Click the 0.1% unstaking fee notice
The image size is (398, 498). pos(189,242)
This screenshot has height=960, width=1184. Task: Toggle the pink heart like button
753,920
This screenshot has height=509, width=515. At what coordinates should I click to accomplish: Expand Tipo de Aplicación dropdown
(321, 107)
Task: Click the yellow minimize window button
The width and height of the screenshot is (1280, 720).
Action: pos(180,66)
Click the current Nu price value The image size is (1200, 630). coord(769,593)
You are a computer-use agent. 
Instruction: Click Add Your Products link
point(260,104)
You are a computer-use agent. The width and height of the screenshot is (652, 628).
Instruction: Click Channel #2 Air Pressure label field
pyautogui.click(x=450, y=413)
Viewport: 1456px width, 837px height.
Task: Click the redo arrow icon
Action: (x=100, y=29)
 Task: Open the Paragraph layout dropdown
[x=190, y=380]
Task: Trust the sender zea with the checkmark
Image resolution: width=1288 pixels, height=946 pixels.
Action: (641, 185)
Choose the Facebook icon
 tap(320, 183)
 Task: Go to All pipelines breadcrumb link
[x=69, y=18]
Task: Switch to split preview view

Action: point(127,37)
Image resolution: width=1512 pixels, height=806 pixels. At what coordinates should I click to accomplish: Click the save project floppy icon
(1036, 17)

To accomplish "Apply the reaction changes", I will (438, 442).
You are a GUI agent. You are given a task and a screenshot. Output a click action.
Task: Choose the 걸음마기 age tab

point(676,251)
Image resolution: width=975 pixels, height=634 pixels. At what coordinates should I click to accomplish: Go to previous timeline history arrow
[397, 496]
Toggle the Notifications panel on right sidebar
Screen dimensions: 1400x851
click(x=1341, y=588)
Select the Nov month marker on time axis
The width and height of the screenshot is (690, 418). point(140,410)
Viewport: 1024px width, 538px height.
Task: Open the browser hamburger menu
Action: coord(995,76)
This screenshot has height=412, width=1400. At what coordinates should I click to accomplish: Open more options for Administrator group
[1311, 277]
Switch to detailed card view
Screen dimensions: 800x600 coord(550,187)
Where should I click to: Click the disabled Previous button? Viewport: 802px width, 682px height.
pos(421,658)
★ ★ ★ ★
**Directions for this task**. Format the entries above as a JSON array of strings, one string per line, with blank lines left out.

**Response to this task**.
[
  "Click the 0.1% unstaking fee notice",
  "The image size is (398, 498). pos(189,242)",
  "This screenshot has height=960, width=1184. Task: Toggle the pink heart like button",
  "753,920",
  "This screenshot has height=509, width=515. At what coordinates should I click to accomplish: Expand Tipo de Aplicación dropdown",
  "(321, 107)",
  "Task: Click the yellow minimize window button",
  "The width and height of the screenshot is (1280, 720).",
  "Action: pos(180,66)",
  "Click the current Nu price value The image size is (1200, 630). coord(769,593)",
  "You are a computer-use agent. ",
  "Instruction: Click Add Your Products link",
  "point(260,104)",
  "You are a computer-use agent. The width and height of the screenshot is (652, 628).",
  "Instruction: Click Channel #2 Air Pressure label field",
  "pyautogui.click(x=450, y=413)",
  "Viewport: 1456px width, 837px height.",
  "Task: Click the redo arrow icon",
  "Action: (x=100, y=29)",
  " Task: Open the Paragraph layout dropdown",
  "[x=190, y=380]",
  "Task: Trust the sender zea with the checkmark",
  "Image resolution: width=1288 pixels, height=946 pixels.",
  "Action: (641, 185)",
  "Choose the Facebook icon",
  " tap(320, 183)",
  " Task: Go to All pipelines breadcrumb link",
  "[x=69, y=18]",
  "Task: Switch to split preview view",
  "Action: point(127,37)",
  "Image resolution: width=1512 pixels, height=806 pixels. At what coordinates should I click to accomplish: Click the save project floppy icon",
  "(1036, 17)",
  "To accomplish \"Apply the reaction changes\", I will (438, 442).",
  "You are a GUI agent. You are given a task and a screenshot. Output a click action.",
  "Task: Choose the 걸음마기 age tab",
  "point(676,251)",
  "Image resolution: width=975 pixels, height=634 pixels. At what coordinates should I click to accomplish: Go to previous timeline history arrow",
  "[397, 496]",
  "Toggle the Notifications panel on right sidebar",
  "Screen dimensions: 1400x851",
  "click(x=1341, y=588)",
  "Select the Nov month marker on time axis",
  "The width and height of the screenshot is (690, 418). point(140,410)",
  "Viewport: 1024px width, 538px height.",
  "Task: Open the browser hamburger menu",
  "Action: coord(995,76)",
  "This screenshot has height=412, width=1400. At what coordinates should I click to accomplish: Open more options for Administrator group",
  "[1311, 277]",
  "Switch to detailed card view",
  "Screen dimensions: 800x600 coord(550,187)",
  "Where should I click to: Click the disabled Previous button? Viewport: 802px width, 682px height.",
  "pos(421,658)"
]